How can we expect students to become self-directed, independent learners when we maintain all of the control over the learning process? Weimer asks. If we want students to be active, autonomous, and self-directed, we need to teach students how to become responsible for their own learning by helping them take control of the learning process. Of course, students cannot make decisions about their own learning processes if they are not developmentally ready for such responsibility; therefore, we must guide students to become self-directed learners by giving them small tasks that give them control over their learning.
Students can begin to think of themselves as learners by reflecting and critiquing what and how they are learning. Weimer emphasizes the importance of having students think about both content and method in a course. This metacognitive approach helps students develop confidence, grow their repertoire of strategies for learning, and synthesize information.

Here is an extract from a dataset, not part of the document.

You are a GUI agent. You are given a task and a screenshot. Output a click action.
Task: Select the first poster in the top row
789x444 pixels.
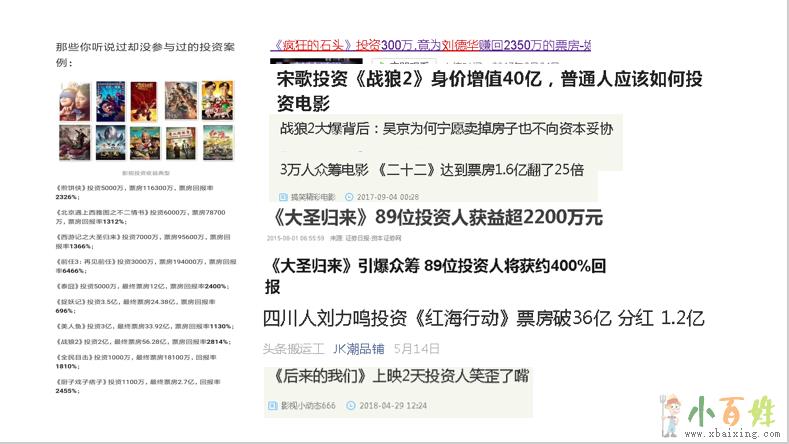point(72,101)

When students work with each other, Weimer says, they open windows of understanding. Teachers can play an important role by modeling active ways of interacting in a classroom environment by doing simple things like writing down students’ responses and identifying good questions during class discussions. If the teacher writes a student’s comment down and says that it is significant, students will do the same. You can then ask students to do this when they work with each other and, in this way, they will listen more actively to each other.
Weimer cautions that learner-centered teaching might be met with some student resistance. Students may simply resist change to the classroom they’re familiar with or they may resist the more complex thinking and learning that learner-centered techniques require. She suggests several ways to combat this resistance:
Students are more likely to do what we ask when we explain why, too. Education needs to be explicit, Weimer says. In a transparent educational rationale, there is a balance between student discovery and teacher explanation.
This can be as simple as taking a few minutes to ask students to tell you something interesting that they are learning in your class or in another class. This kind of question asks students to think critically and actively about their learning.
Remind students that they can accomplish the goals that you set forth for them. Acknowledge that it is hard work, but they can do it. While this may sound elementary, who doesn’t like to hear they can achieve what they are trying to do?
This process helps you understand what is and is not working for students’ learning and also allows you to teach them the purpose of constructive feedback. Weimer suggests asking for truthful feedback, but also explaining the “golden rule” of feedback: I won’t say hurtful things to you and you won’t say hurtful things to me (I will give to you in the same way you give to me).
Just as you can provide students with encouragement that they can succeed, you can also explain that sometimes we need to do things that feel uncomfortable or are difficult. This is part of the process of learning.
A list of resources about learner-centered teaching and Weimer’s book, Learner-Centered Teaching, are available in the CTL Lending Library.